There has been a lot of progress since those days. We now recognize the value of high-quality fake data, and we intentionally place it at the center of our development practice. Instead of static hand-curated datasets we use factories, and instead of obviously fake names like “Test User 1” we use tools like faker.js to generate random yet realistic values. However, despite these improvements, other problems remain as vexing now as they were back then.
Though I didn’t know the name for it at the time, Tiny Data was what we now call a fixture. And while we all did our very best to make sure that it was always in sync with the app we were developing, we somehow managed to break it pretty often. Invariably the breakage had to do with relationships between rows—or in the parlance of SQL, maintaining the foreign keys. For example, if you wanted to add a
receipt, then it wasn’t just enough to add a row to the
receipts table. You also needed to make sure and add a corresponding
clerk. If you didn’t, otherwise it wouldn’t truly be valid: it might work just fine in the context of a daily receipt listing, but then break if you tried to navigate through to the receipt details page.
Fast forward twenty years, and it is still the relationship between records that causes the most problems with fake data. Isn’t it odd that while we’ve gotten good at generating realistic data structures, we still run into problems when trying to relate those data structures with each other? Why is that so? And what can we do about it?
Consider for a moment the critical innovation of tools like faker.js—you use a randomly selected value and yet it feels real. You reach your hand into a bag and draw out a name, an address, whatever you need. But what if we could reach our hand into a bag and draw out a fully formed and realistic graph? In other words, what if the network itself was the fake data and not the individual nodes within it? What would that look like?
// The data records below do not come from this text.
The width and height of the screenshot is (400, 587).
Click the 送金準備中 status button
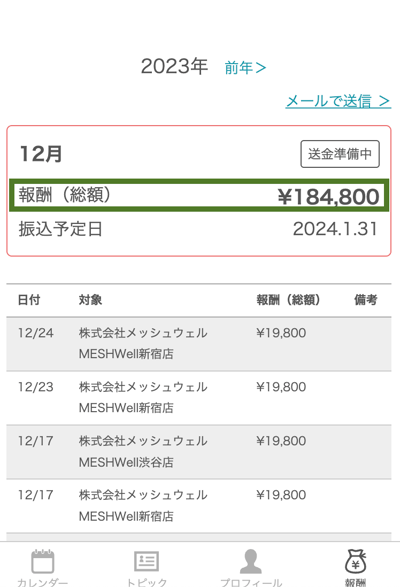(340, 154)
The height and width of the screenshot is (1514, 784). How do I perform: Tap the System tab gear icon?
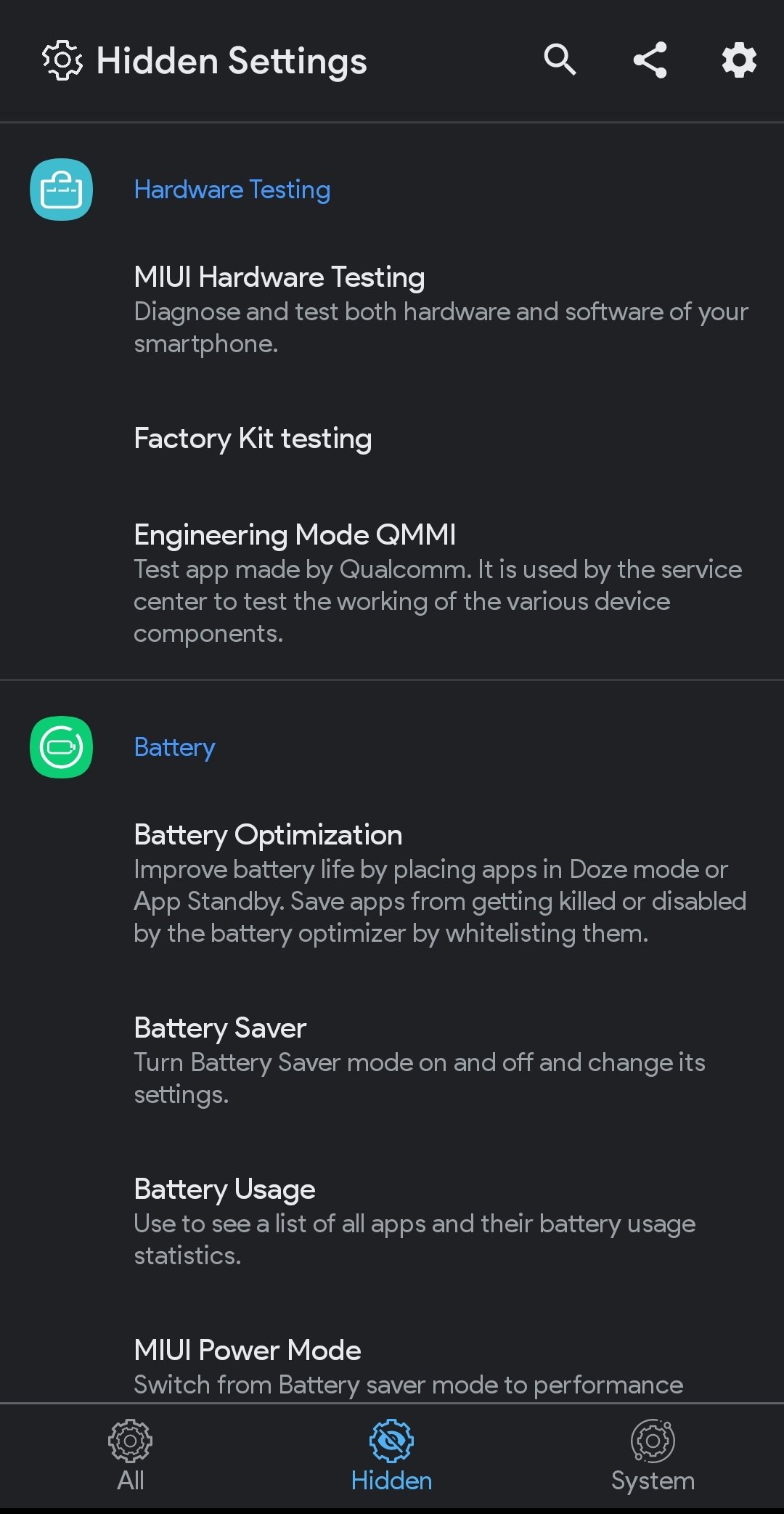pos(653,1441)
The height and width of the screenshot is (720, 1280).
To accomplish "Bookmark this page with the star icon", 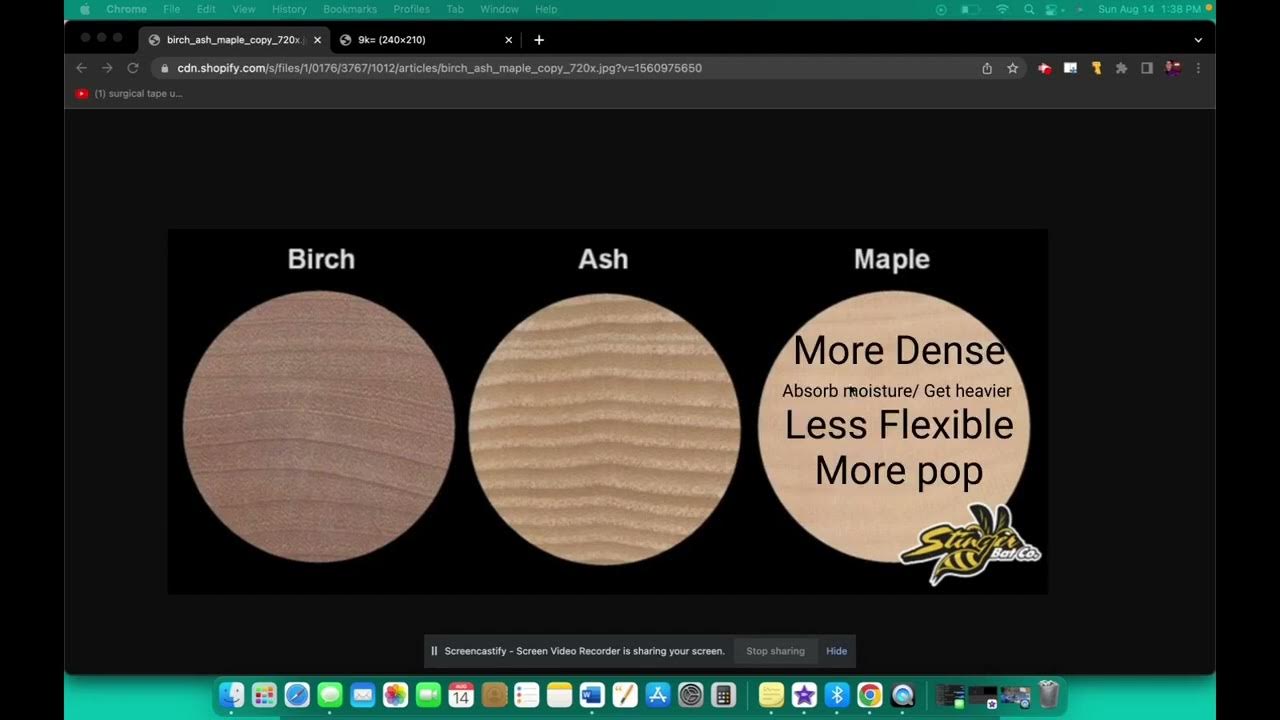I will click(1013, 68).
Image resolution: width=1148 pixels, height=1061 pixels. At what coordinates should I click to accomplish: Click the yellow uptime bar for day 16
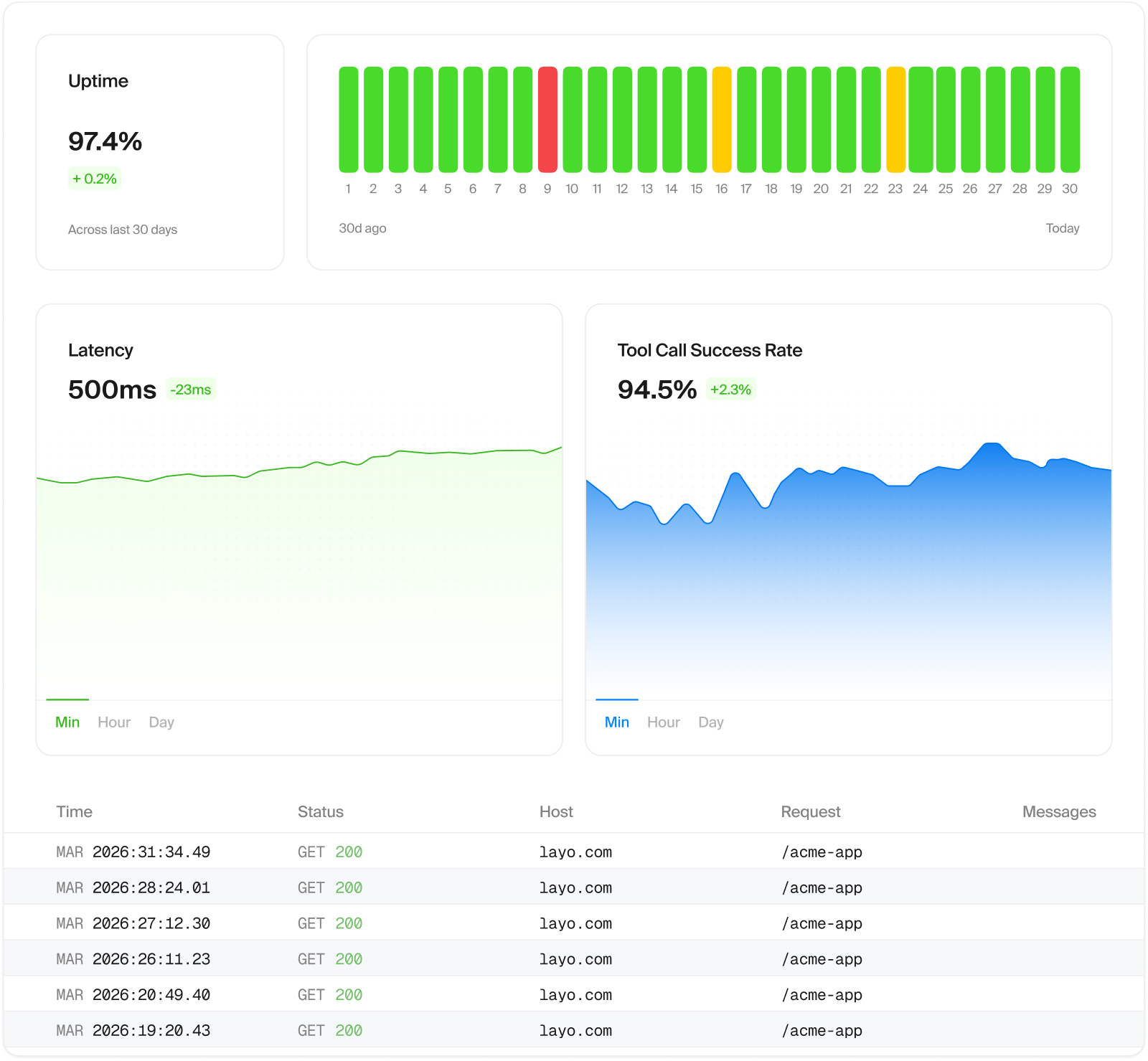tap(722, 120)
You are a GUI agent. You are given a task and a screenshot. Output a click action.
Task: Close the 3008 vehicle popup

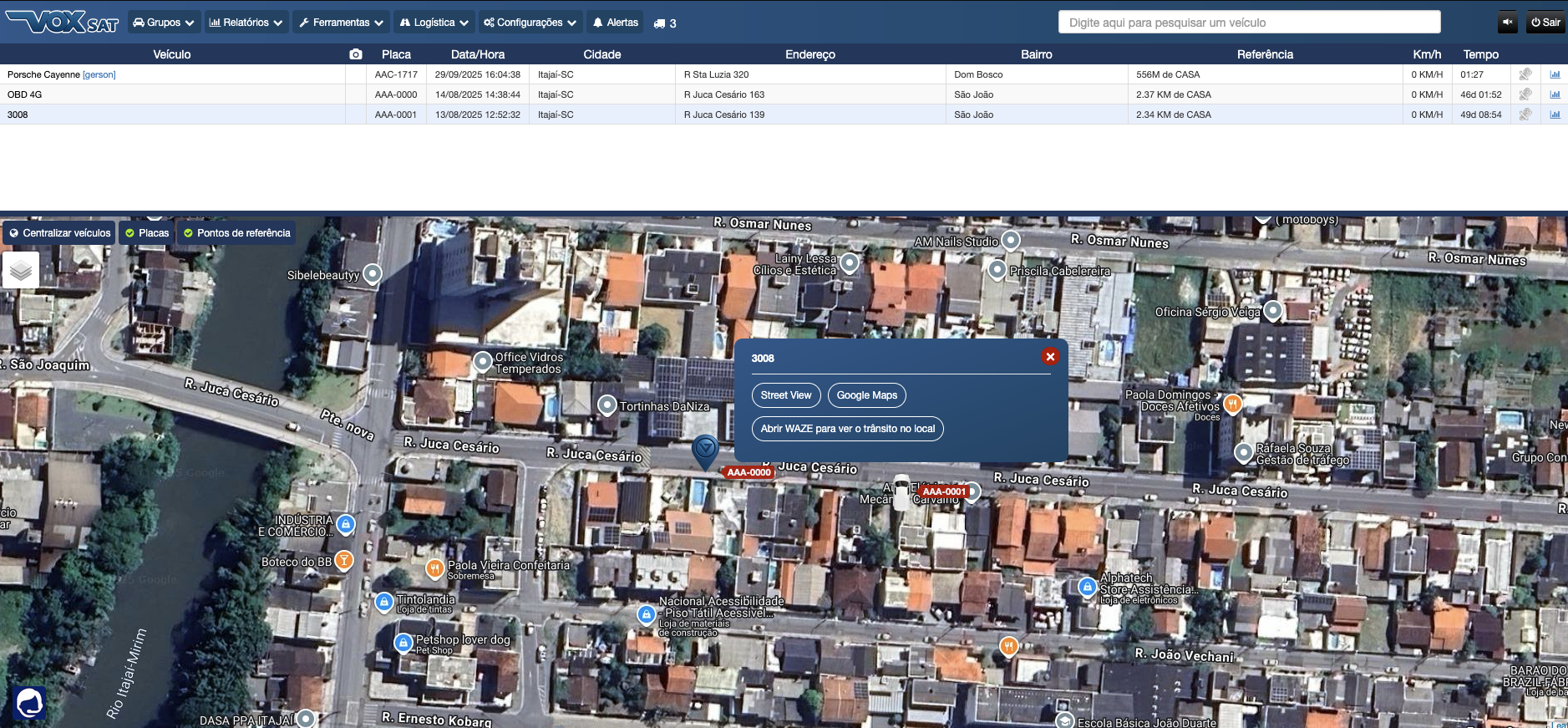pyautogui.click(x=1050, y=357)
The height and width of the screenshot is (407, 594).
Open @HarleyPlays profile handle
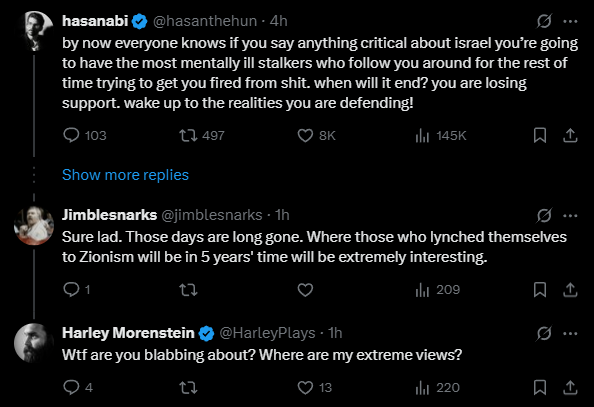point(267,333)
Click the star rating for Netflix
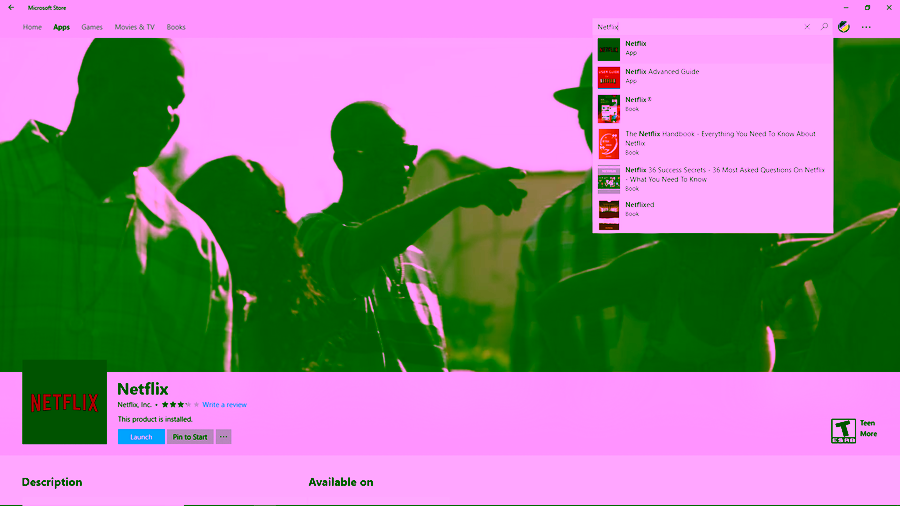Image resolution: width=900 pixels, height=506 pixels. [x=175, y=405]

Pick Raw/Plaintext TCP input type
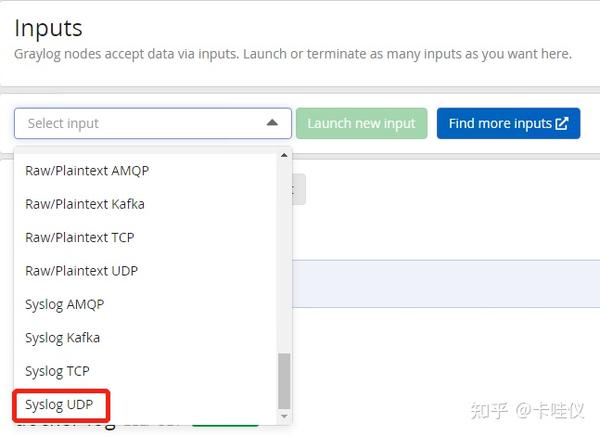80,238
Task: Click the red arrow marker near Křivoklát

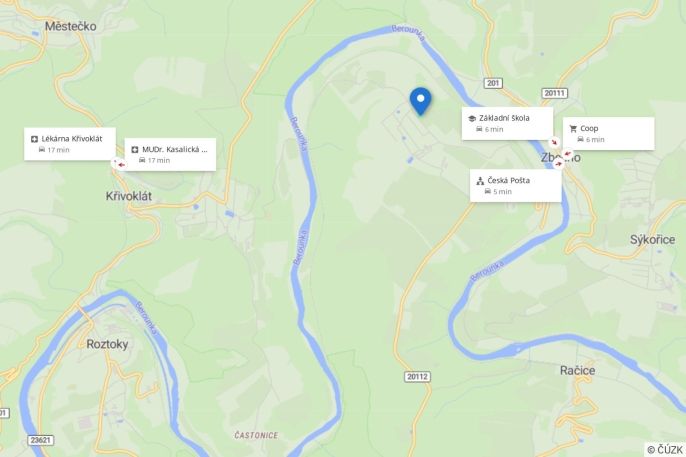Action: 122,165
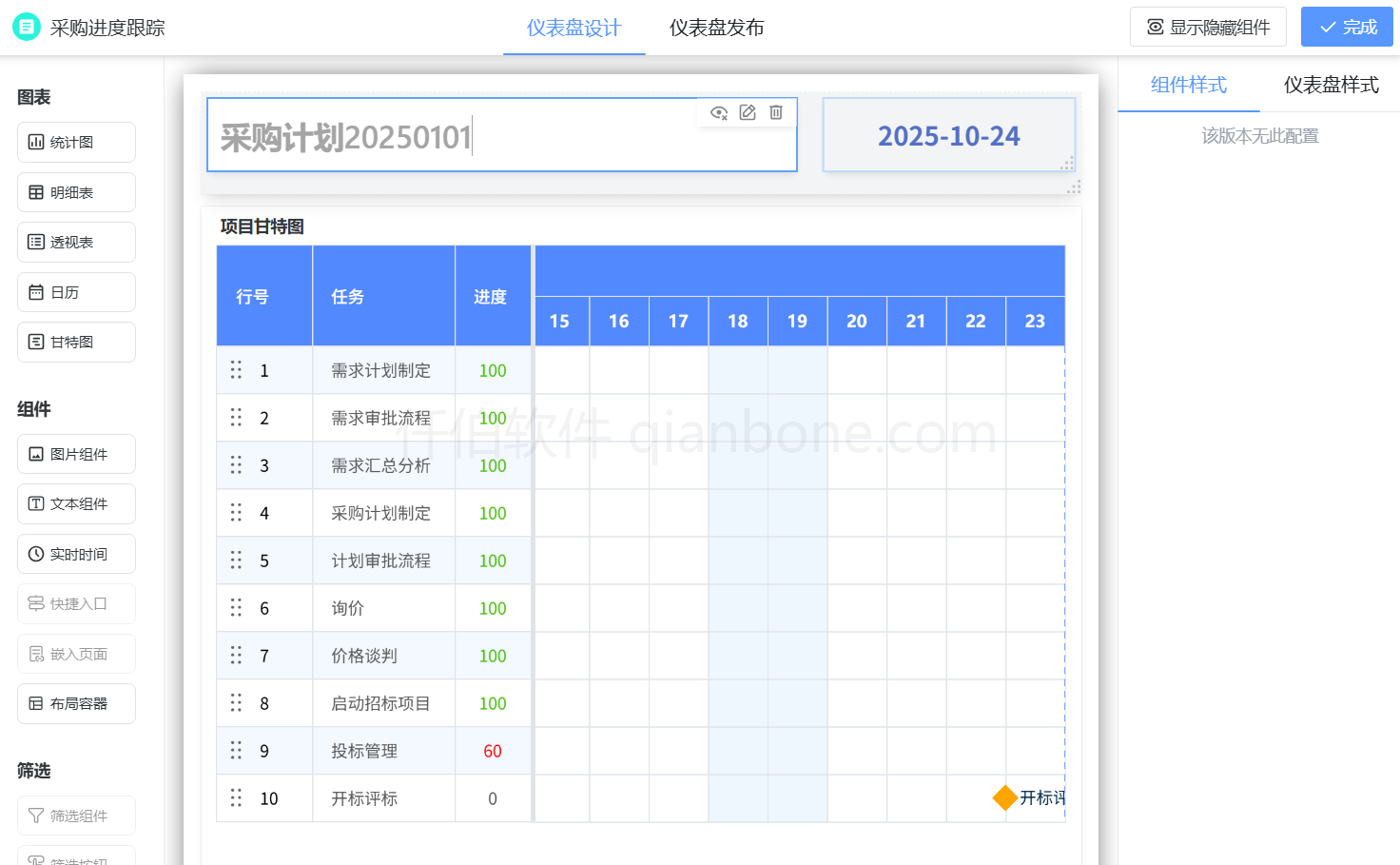
Task: Insert an 图片组件 image component
Action: click(x=76, y=454)
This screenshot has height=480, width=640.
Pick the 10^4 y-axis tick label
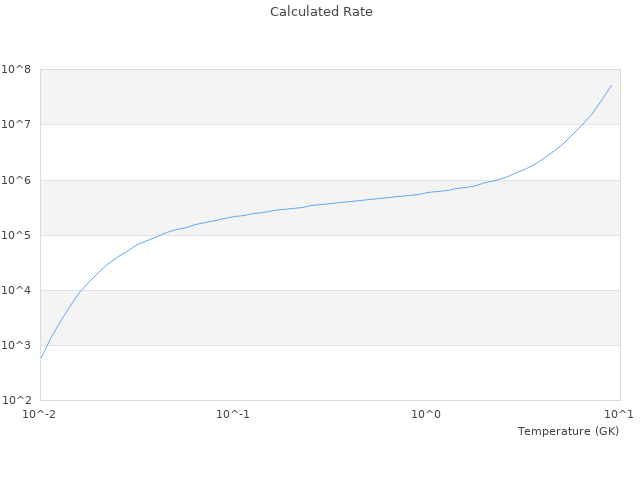16,290
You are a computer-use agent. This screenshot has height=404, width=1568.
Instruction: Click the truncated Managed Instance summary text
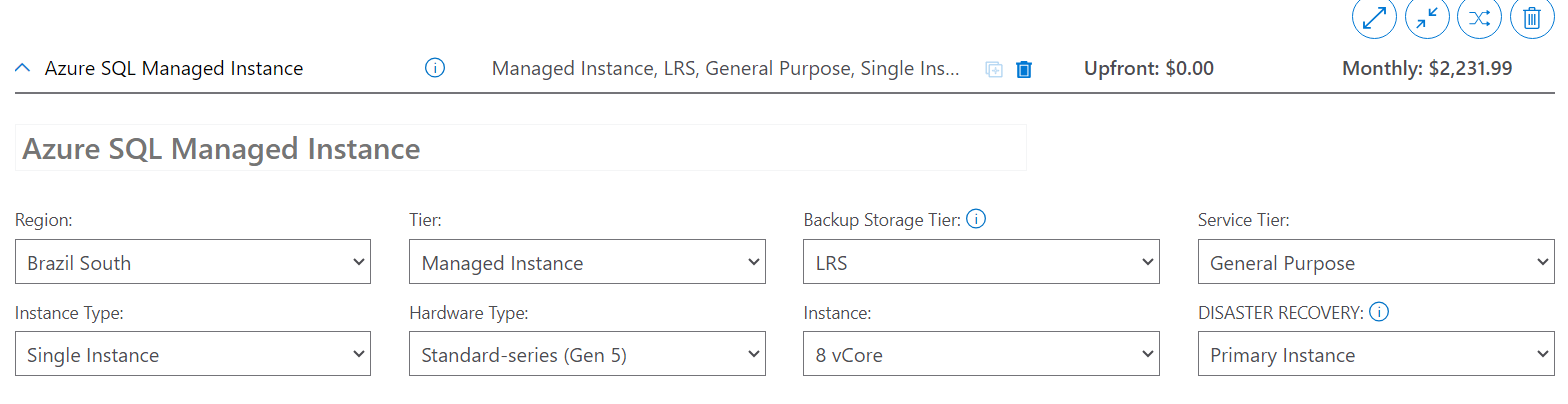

This was the question we decided to try and answer in late 2021. The result was
@frontside/graphgen (https://github.com/thefrontside/graphgen). Like faker.js, it uses a probabilistic approach to generating values—except now the values generated are graphs instead of names or addresses.
Much to our surprise, even in its most rudimentary implementation the tool was instantly powerful. Using a single generated graph, we were able to drive a GitHub simulator, an LDAP simulator, and a custom GraphQL simulator, all of which reported a state of the world consistent with each other. The same user data could be found in LDAP, GitHub, and the custom API.
Most posts announcing a new tool do so at the end of a long journey after which a finished product is presented with a bow on top for general availability. This is not that, because that’s not how we do things at Frontside. Instead, we’re announcing graphgen at the beginning of its creation. We don’t know what form it will take eventually, and there are undoubtedly many challenges to overcome along the way. But we are sure that we’ll create a future where you can summon—in the blink of an eye—a fake dataset nearly indistinguishable from production.